==== DATA EXCERPTS
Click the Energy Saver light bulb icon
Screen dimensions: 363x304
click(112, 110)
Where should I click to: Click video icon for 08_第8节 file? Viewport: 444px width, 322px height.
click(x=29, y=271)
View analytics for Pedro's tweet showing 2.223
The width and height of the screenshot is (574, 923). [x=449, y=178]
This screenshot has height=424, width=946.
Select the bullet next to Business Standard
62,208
========
==== DATA EXCERPTS
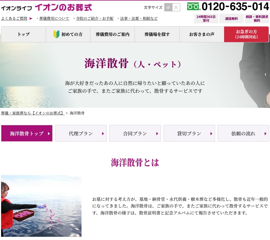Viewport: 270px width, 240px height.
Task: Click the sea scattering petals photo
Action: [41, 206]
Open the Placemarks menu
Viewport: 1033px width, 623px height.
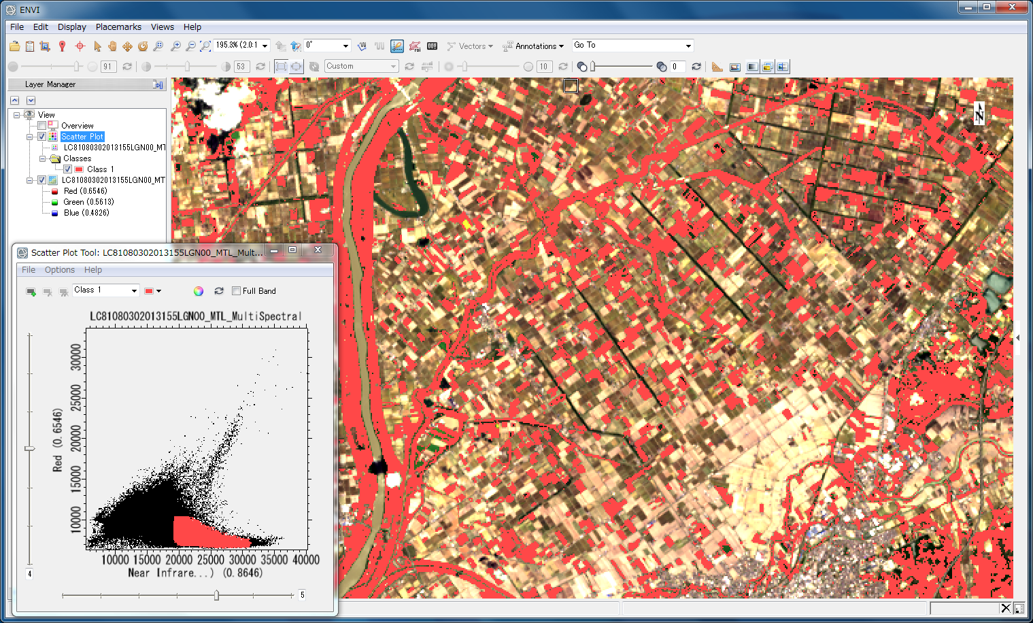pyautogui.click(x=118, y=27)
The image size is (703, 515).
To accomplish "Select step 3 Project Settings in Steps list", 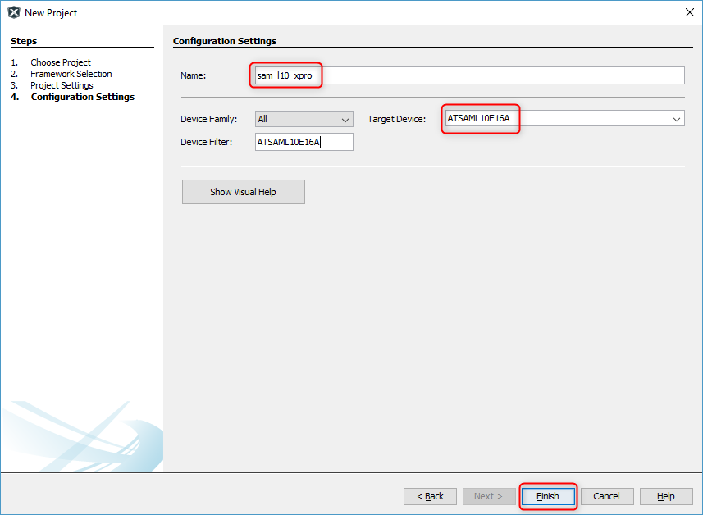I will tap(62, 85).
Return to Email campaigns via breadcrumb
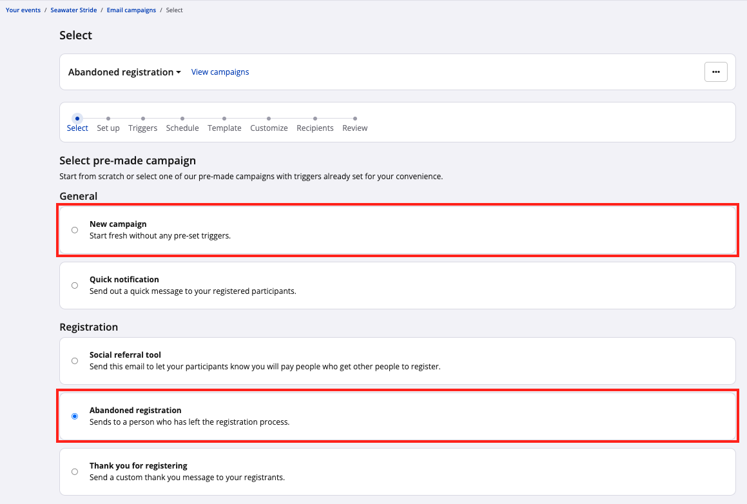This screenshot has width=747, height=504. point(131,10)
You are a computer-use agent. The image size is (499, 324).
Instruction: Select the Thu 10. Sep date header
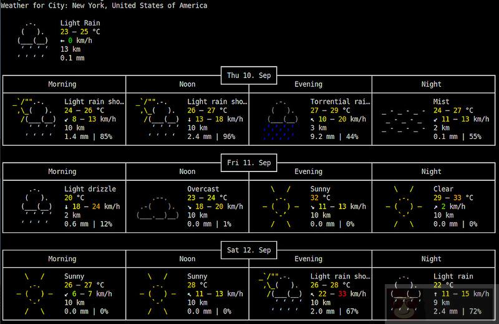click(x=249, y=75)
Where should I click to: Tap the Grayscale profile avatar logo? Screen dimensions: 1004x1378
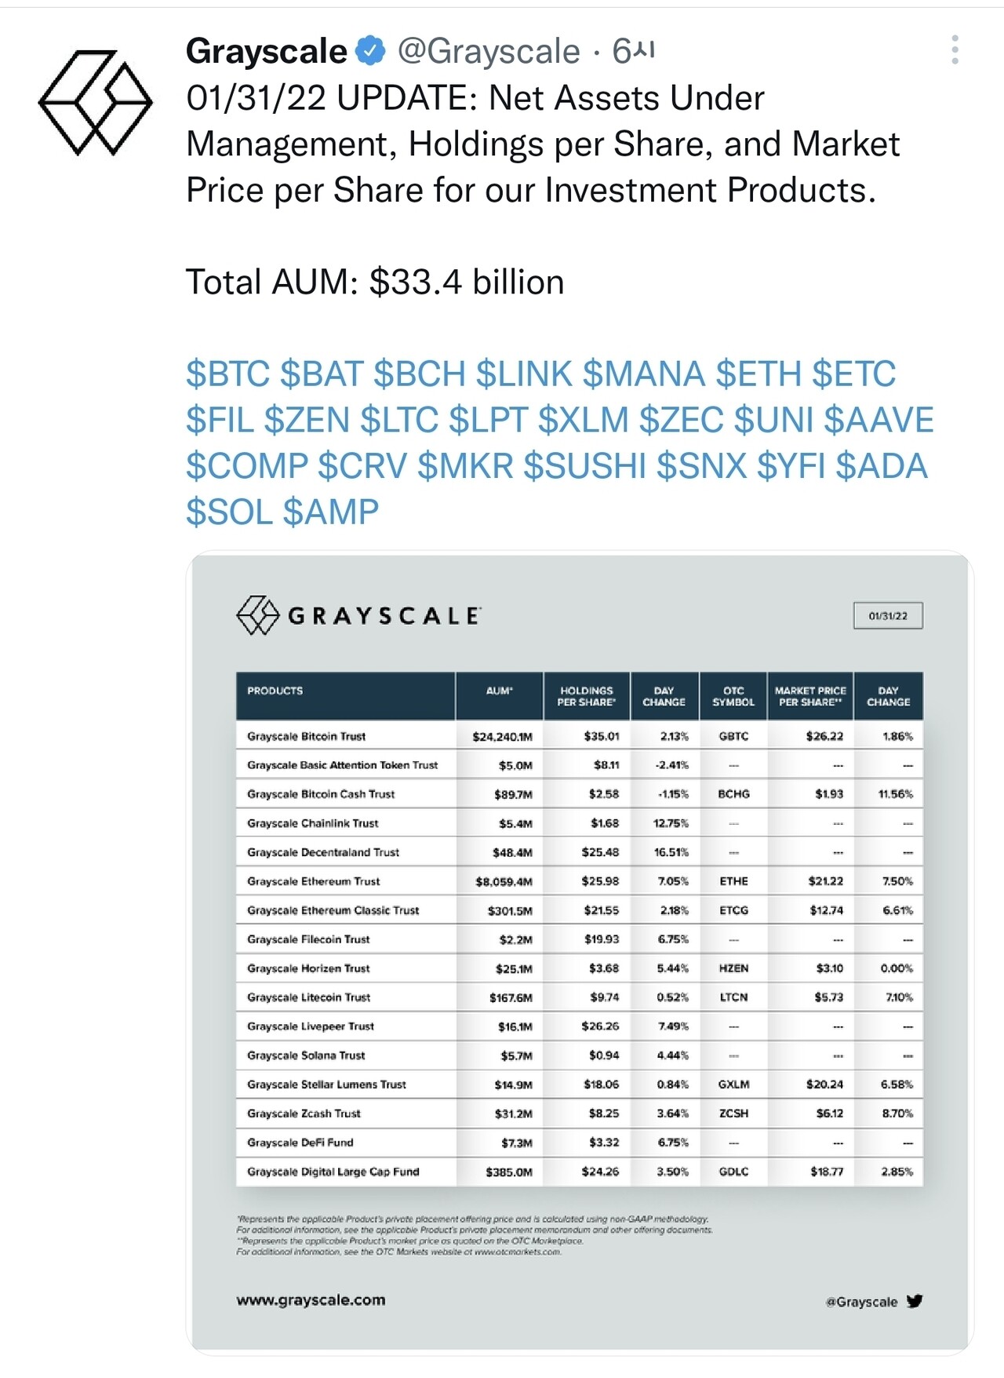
========
* TASK TO CARRY OUT
Copy all lines of the records that have the string "size" in them.

* TASK ANSWER
The image size is (703, 515).
You are a computer-use agent. The image size is (499, 324).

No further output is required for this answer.